Working data ::
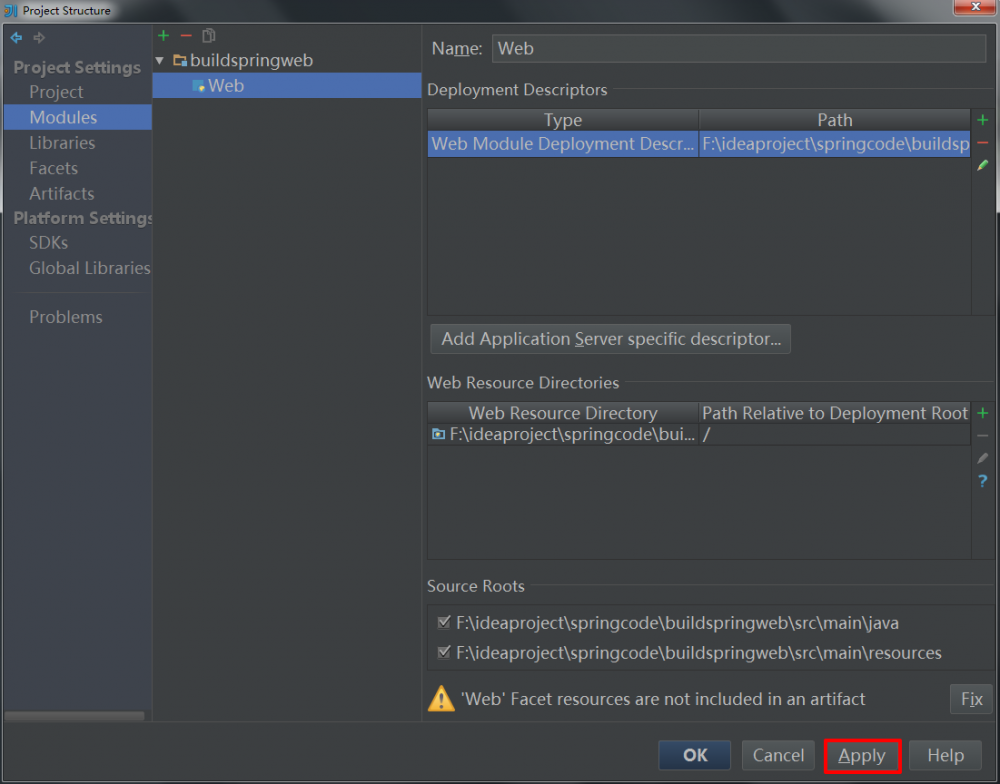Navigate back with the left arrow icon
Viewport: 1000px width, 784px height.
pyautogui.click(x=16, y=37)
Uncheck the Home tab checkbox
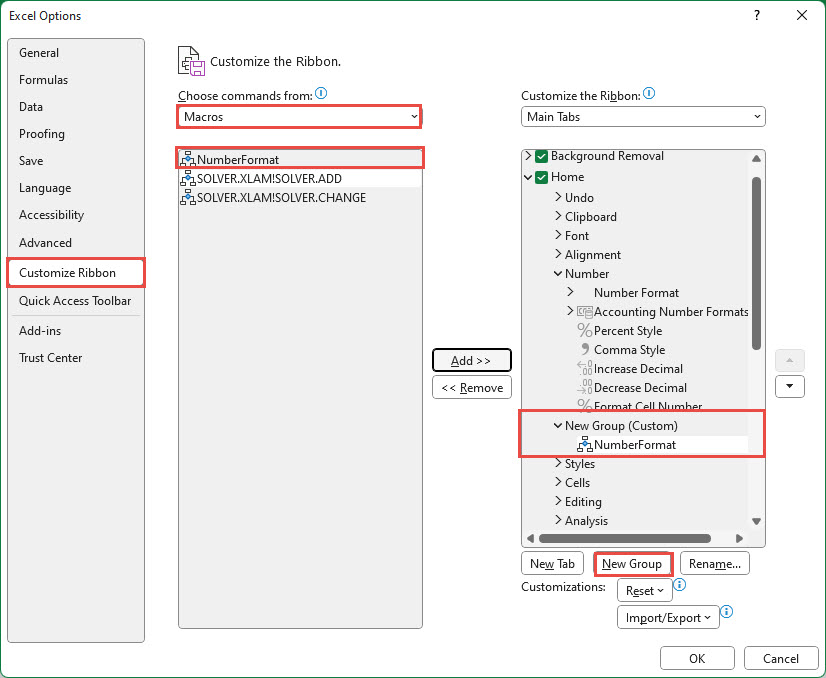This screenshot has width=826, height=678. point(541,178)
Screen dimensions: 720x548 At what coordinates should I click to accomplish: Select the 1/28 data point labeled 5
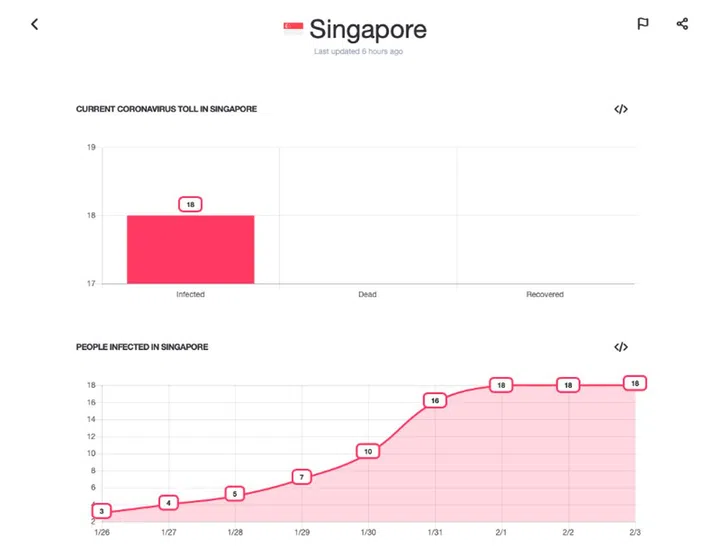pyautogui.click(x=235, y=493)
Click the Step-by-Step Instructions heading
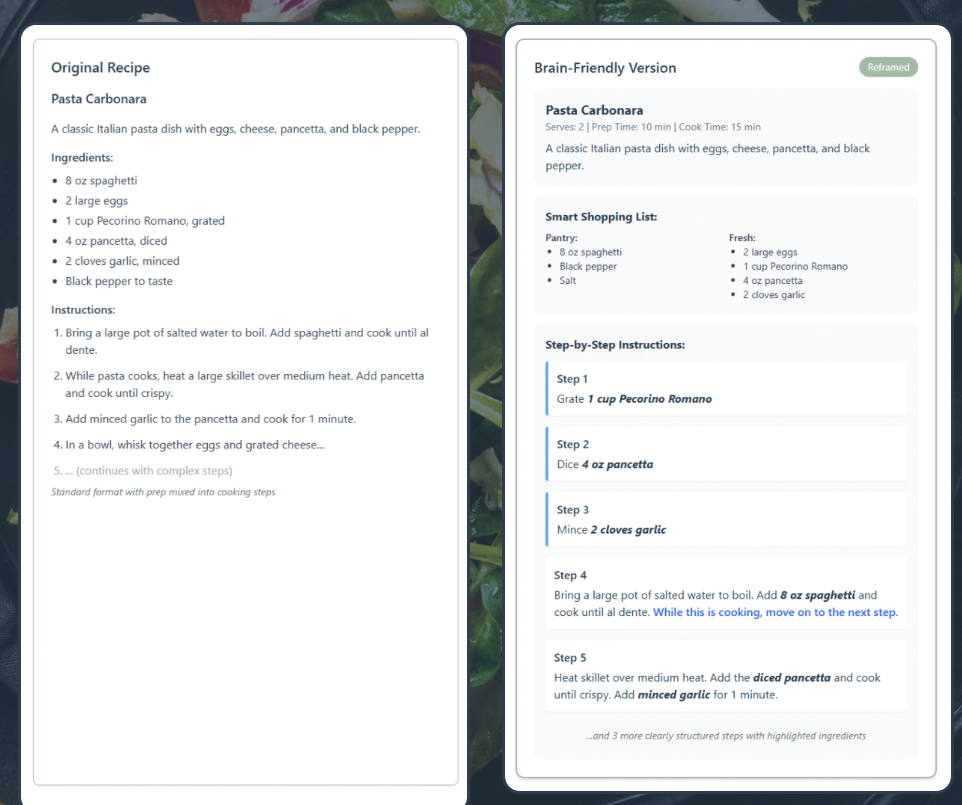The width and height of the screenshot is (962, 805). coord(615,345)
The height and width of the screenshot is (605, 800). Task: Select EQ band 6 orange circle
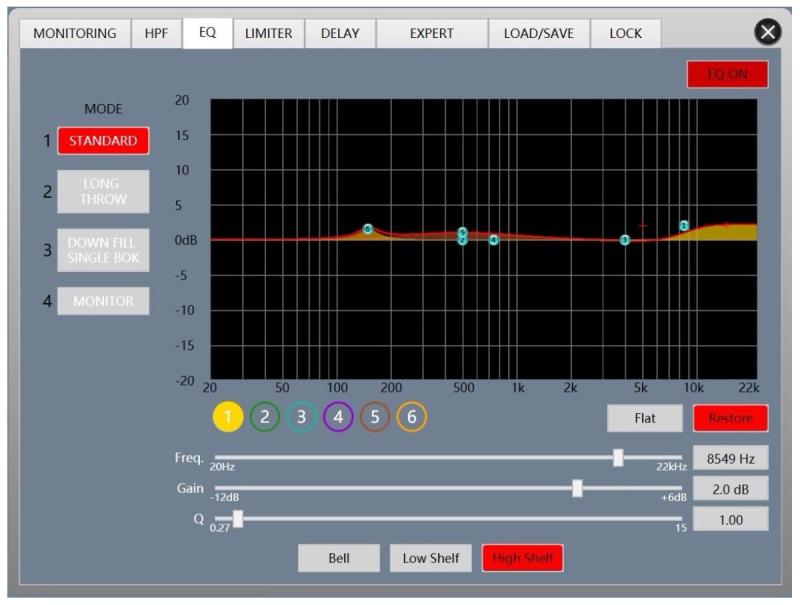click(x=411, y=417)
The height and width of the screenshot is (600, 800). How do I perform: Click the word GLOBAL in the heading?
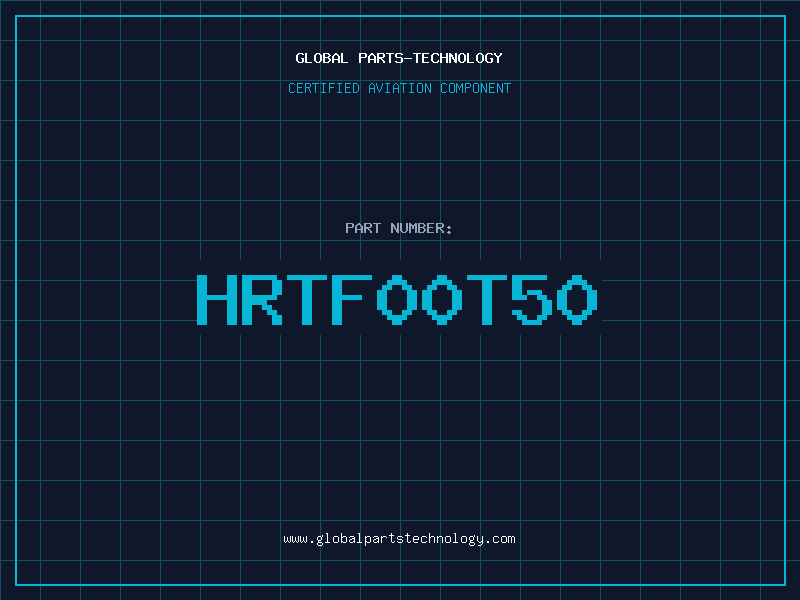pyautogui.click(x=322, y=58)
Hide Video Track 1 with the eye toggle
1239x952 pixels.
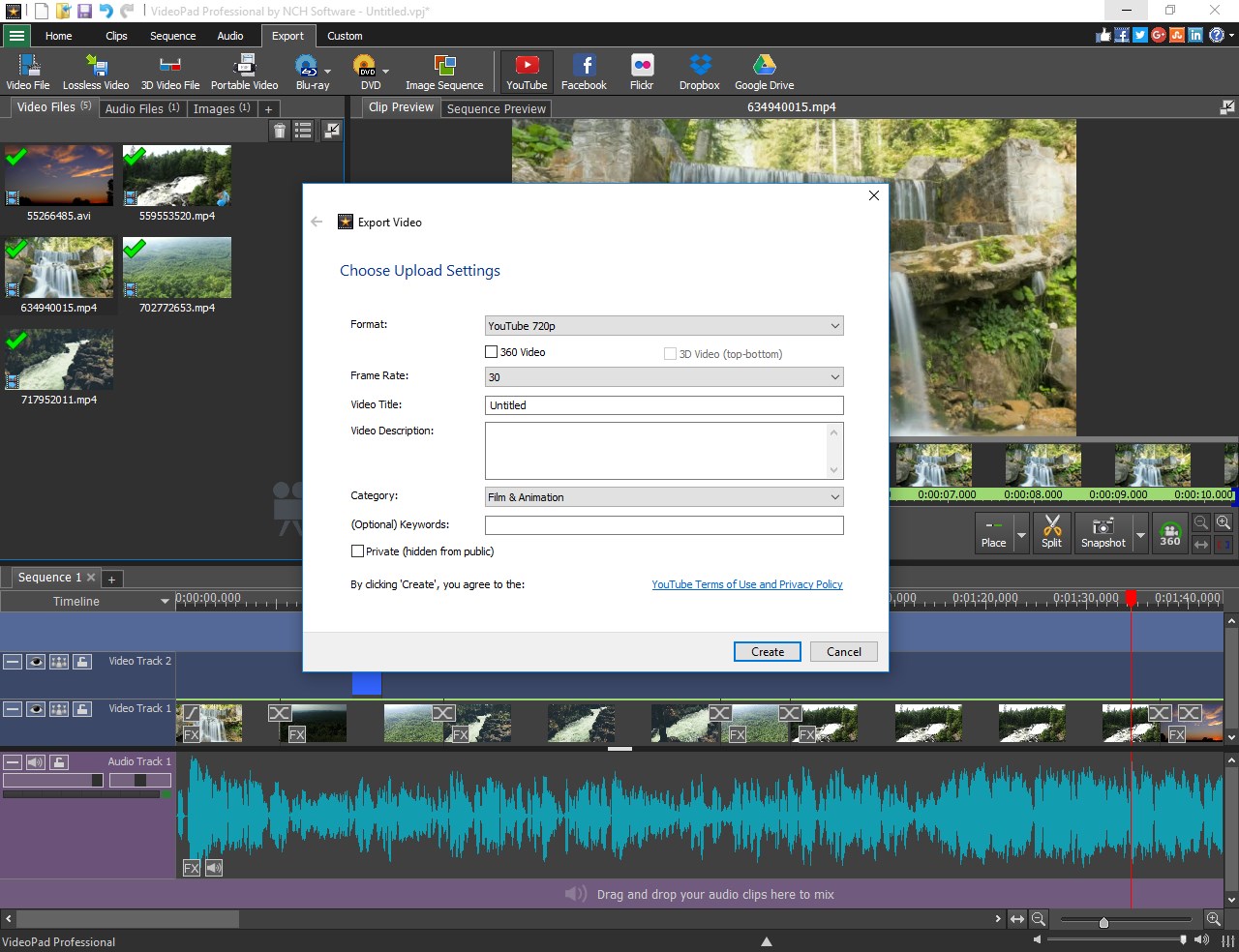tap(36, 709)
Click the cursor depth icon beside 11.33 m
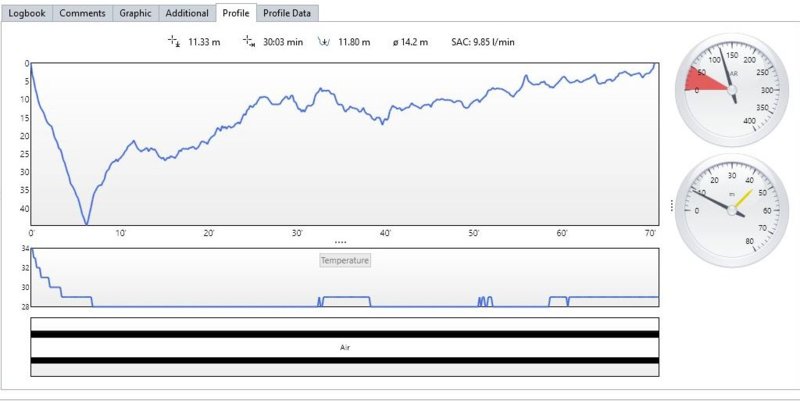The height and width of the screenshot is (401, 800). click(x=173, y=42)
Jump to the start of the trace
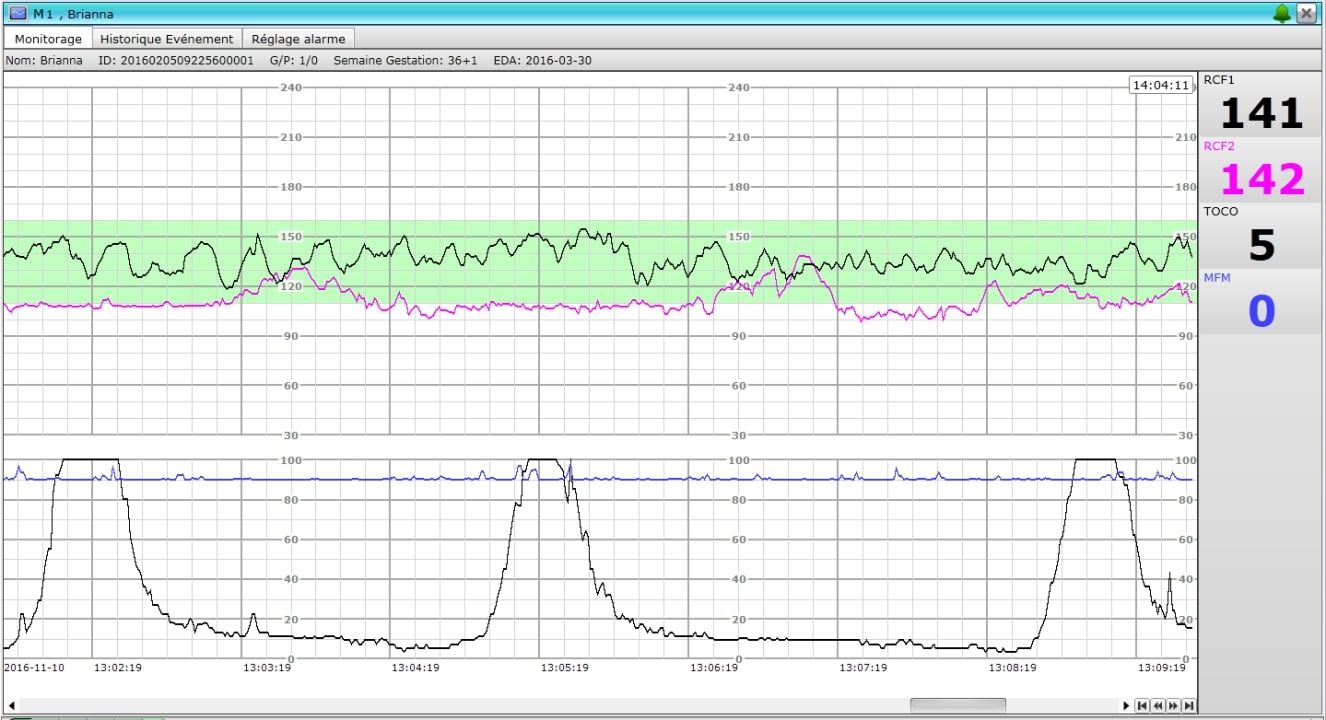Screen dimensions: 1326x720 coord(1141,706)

What this task involves :: Exactly the lines from the one that contains "Hide Video Track 1 with the eye toggle" through the final line of the records above are needed, given again word for word, with every picture left out.

Your response ::
Hide Video Track 1 with the eye toggle
1239x952 pixels.
tap(36, 709)
Click the cursor depth icon beside 11.33 m
The height and width of the screenshot is (401, 800). click(x=173, y=42)
Jump to the start of the trace
Screen dimensions: 1326x720 coord(1141,706)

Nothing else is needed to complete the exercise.